All das birgt natürlich die Gefahr, abhängig zu werden. Einer aktuellen Studie der Krankenkasse DAK zufolge sind inzwischen etwa 353 000 Kinder und Jugendliche süchtig nach sozialen Medien. Mediensucht generell ist ein Problem. Besonders davon betroffen sind 14- bis 17-Jährige, da sie weniger Kontrolle haben, wie der Kinder- und Jugendpsychiater Rainer Thomasius gegenüber unserer Zeitung sagte.

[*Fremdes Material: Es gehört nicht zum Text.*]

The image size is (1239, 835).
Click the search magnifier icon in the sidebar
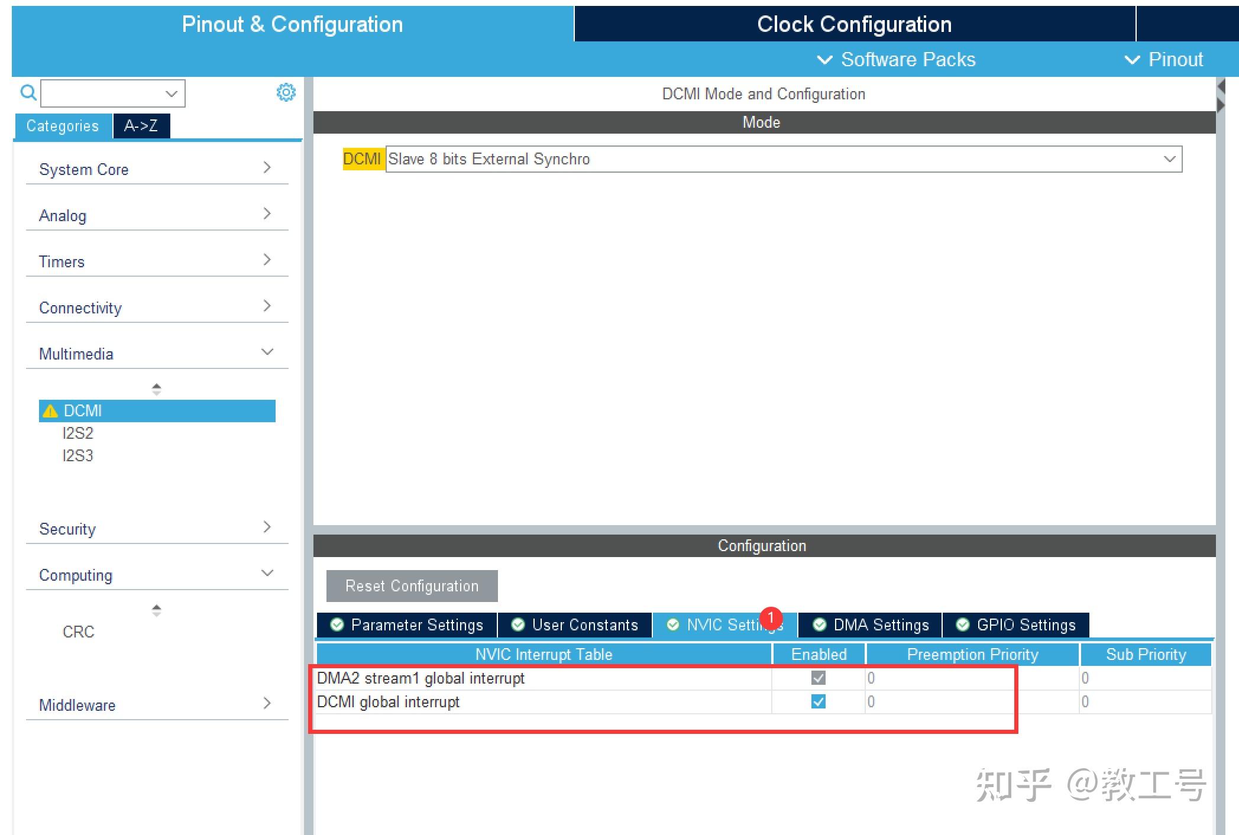27,92
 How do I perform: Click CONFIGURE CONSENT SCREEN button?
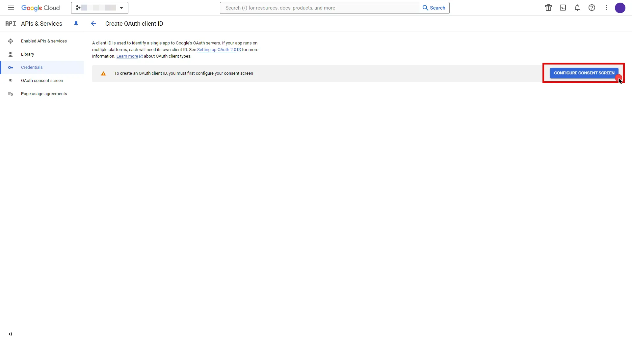click(584, 73)
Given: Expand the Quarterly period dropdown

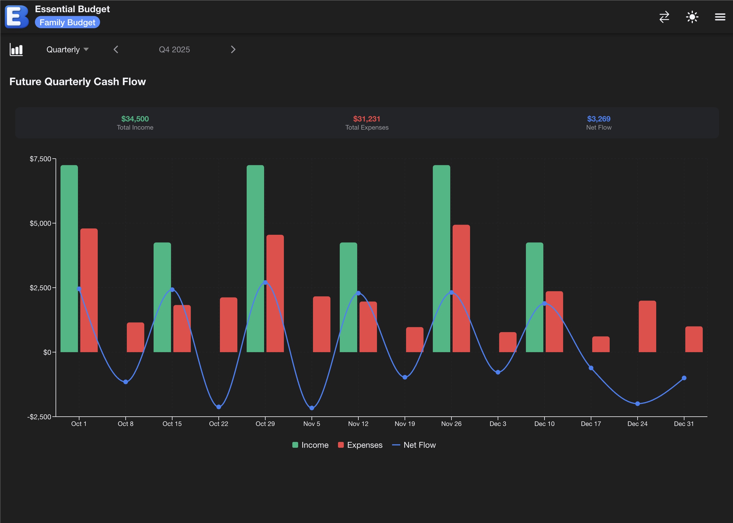Looking at the screenshot, I should (x=63, y=50).
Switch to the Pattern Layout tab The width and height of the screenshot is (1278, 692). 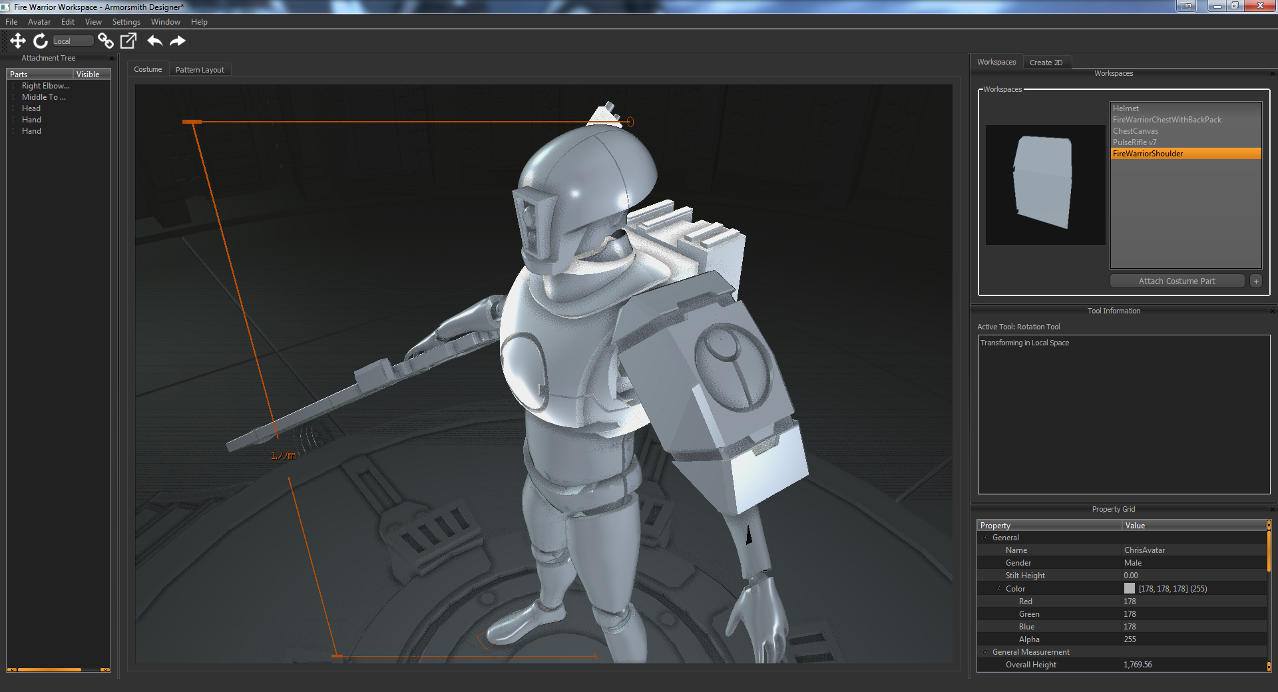point(200,69)
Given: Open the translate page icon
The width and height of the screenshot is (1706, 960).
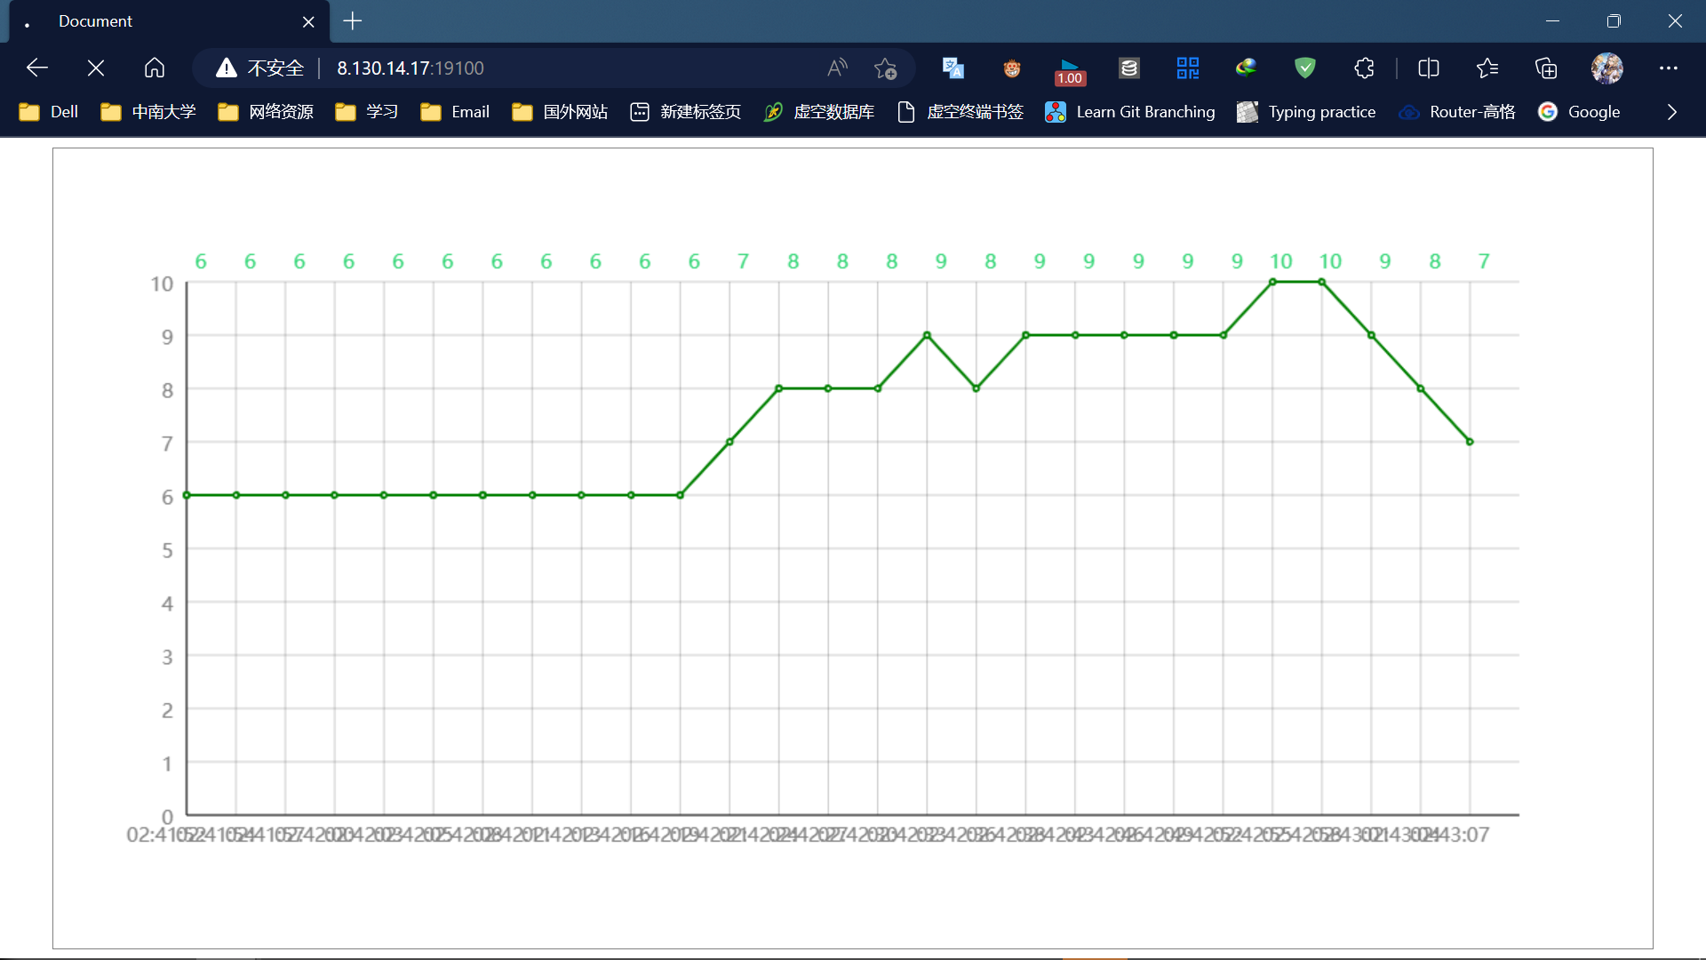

Er hat die Studie begleitet und ist Ärztlicher Leiter des Deutschen Zentrums für Suchtfragen des Kindes- und Jugendalters am Universitätsklinikum Hamburg-Eppendorf. Biologisch sei es so, dass das Frontalhirn, in dem Kontrollprozesse stattfinden, erst mit 22 oder 23 Jahren ausgereift sei, sagt er. Wenn Jugendliche sich zwischen der sofortigen Bedürfnisbefriedigung oder Vernunft entscheiden müssen, siege meist der Griff zum Handy. Auch handeln sie spontaner als Erwachsene, diese Impulsivität wiederum fördere die Sucht.

Man kann stundenlang in Instagram-Reels versinken

Ob ich bei mir von Sucht sprechen kann? Bevor ich weiter darüber nachdenke, scrolle ich lieber zum nächsten Reel, Ablenkung und so. Zig Hundevideos später meldet sich mein Handy. Es hat nur noch 20 Prozent Akku, ist also fast tot.

Ich greife zum Ladekabel neben meinem Bett, blicke auf meinen Oldschool-Wecker auf dem Nachttisch und stelle schockiert fest: Es ist zwei Uhr nachts. Mein Wecker klingelt um sieben. Wie ist das bitte passiert? Ach so, tranceähnlicher Zustand, Sucht, da war ja was.